### Materials provided ###
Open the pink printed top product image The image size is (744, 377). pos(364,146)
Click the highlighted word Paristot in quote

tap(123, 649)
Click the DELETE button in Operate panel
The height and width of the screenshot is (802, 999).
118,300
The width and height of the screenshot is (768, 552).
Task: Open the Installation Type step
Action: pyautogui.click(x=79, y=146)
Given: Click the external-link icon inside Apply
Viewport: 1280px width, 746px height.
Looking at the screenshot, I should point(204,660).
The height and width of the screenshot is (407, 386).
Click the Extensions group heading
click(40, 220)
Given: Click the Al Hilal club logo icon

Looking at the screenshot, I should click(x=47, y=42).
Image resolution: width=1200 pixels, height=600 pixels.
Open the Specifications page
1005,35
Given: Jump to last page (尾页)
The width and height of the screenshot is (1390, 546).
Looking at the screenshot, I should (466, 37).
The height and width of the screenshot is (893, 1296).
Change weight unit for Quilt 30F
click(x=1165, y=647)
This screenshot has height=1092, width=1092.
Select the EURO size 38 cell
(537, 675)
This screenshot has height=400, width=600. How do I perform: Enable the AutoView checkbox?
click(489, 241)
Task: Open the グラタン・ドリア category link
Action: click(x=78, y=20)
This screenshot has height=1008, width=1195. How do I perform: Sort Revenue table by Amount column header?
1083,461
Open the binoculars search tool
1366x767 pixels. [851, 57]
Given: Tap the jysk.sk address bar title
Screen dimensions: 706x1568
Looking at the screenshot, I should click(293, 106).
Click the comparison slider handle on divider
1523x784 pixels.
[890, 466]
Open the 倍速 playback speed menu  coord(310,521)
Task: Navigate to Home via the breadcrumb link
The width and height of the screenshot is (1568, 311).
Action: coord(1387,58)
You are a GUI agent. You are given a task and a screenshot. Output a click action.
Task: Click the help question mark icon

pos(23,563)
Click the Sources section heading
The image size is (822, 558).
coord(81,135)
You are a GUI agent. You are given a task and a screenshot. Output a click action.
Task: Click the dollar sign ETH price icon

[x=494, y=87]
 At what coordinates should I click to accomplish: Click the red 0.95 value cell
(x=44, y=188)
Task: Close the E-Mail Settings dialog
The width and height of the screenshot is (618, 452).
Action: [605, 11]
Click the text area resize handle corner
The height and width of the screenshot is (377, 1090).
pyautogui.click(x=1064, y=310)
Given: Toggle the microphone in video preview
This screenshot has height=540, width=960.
###
▶ _Work item_
Reproduce each line of the entries in which the word "handle" is found.

▶ _Response below_
Click the comparison slider handle on divider
Click the text area resize handle corner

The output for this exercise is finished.